PEN America, a New York City–based group that advocates for press freedom, and New York’s Bard College recently launched the Russian Independent Media Archive. The project aims to serve as a historical record of independent Russian journalism since 2000, when Vladimir Putin became Russia’s president.

So far, the site has archived more than 500,000 articles from 13 independent Russian media outlets. Many of these outlets closed or left Russia following Russia’s February 2022 full-scale invasion of Ukraine and the enactment of new laws further restricting media freedom.

Making sense of a ‘pivotal period’

PEN America said the archive “will make the journalism of this pivotal period accessible to the reporters, historians, political scientists and other researchers who will make sense of Russia’s past.”

Dru Menaker, chief operating officer at PEN America and a former foreign correspondent in Moscow, said, “Brave, determined independent journalists have worked against constraints on press freedom and free expression, and their works must be preserved if we are to understand Russia’s present and serve its future.”

The project aims to preserve the work of 70 publications.

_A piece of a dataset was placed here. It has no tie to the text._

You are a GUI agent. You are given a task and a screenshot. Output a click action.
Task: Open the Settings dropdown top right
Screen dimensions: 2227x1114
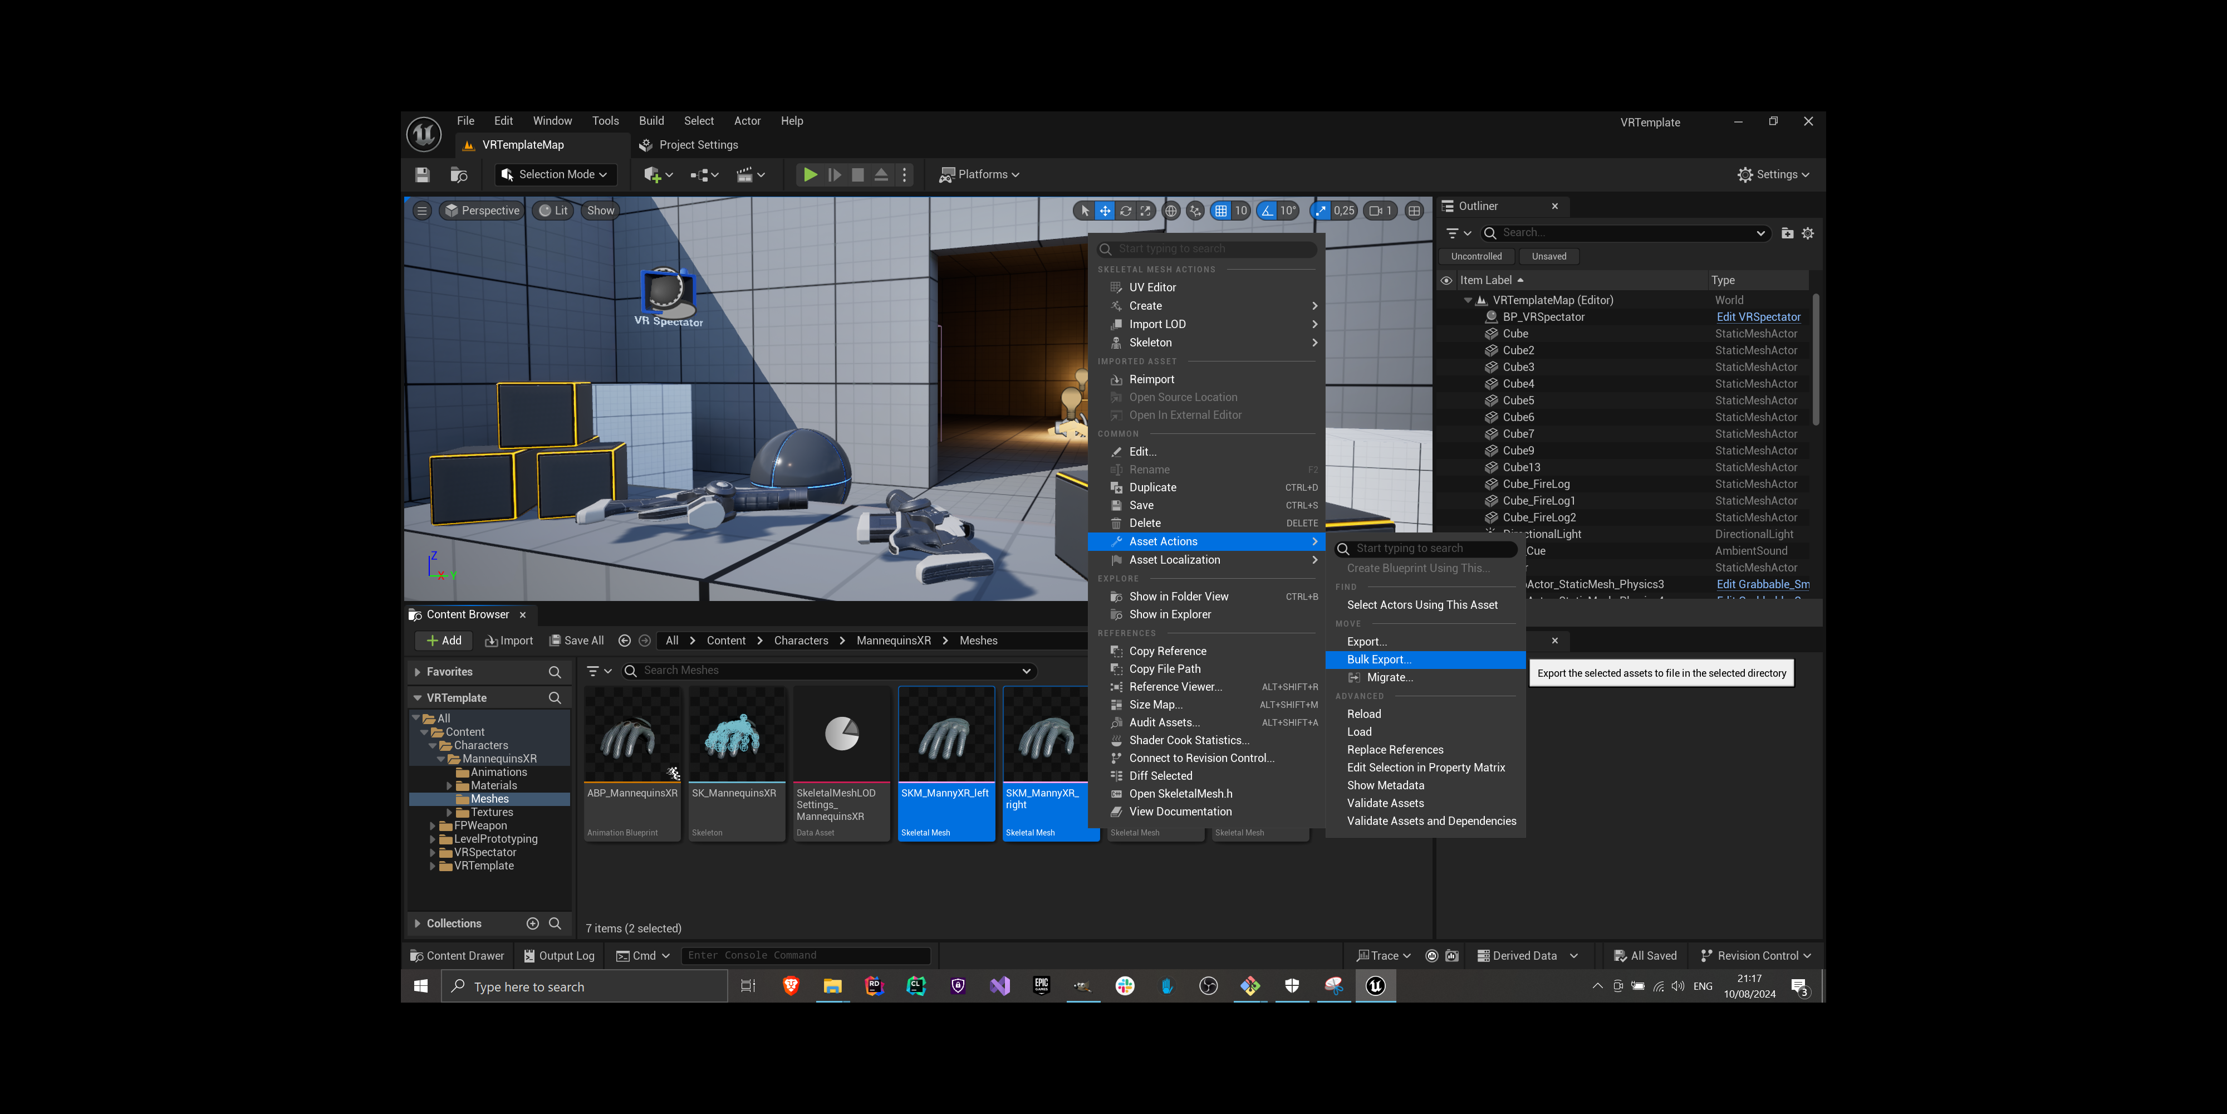click(x=1774, y=175)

“Independent journalism offers some foundation for our understanding of what is happening.”

~ Russian historian Ilia Venyavkin

The archive includes articles from Novaya Gazeta, whose editor, Dmitry Muratov, won the 2021 Nobel Peace Prize for his efforts to safeguard freedom of expression. The Nobel Committee specifically commended Novaya Gazeta’s critical reporting. The Kremlin’s media monitoring agency Roskomnadzor threatened action under Russia’s “foreign agents” law, which subjects journalists to fines, harassment and potential imprisonment.

Novaya Gazeta suspended its operations in Russia in March 2022. The next month, exiled journalists launched a European edition of the paper, Novaya Gazeta Europe, from Riga, Latvia.

Roman Badanin, the founder and editor of Proekt, left Russia after Russian authorities deemed the outlet “undesirable.” Proekt’s work, likewise, is part of the archive. So too are articles from, Meduza, Mediazona, OVD-Info, Pskovskaya Gubernia, The Bell, Russian Newsweek, Holod, Agency, Ochevidcy and Verstka.

Kremlin targeted articles about Russia’s aggression

The archive includes articles with independent information and opinions in Russia about the Kremlin’s war against Ukraine. Some specific examples include:

“The best thing we can do is collect the media archive, hoping one day it will be supplemented from documents coming from state archives,” said Ilia Venyavkin, a Russian historian working with the project team.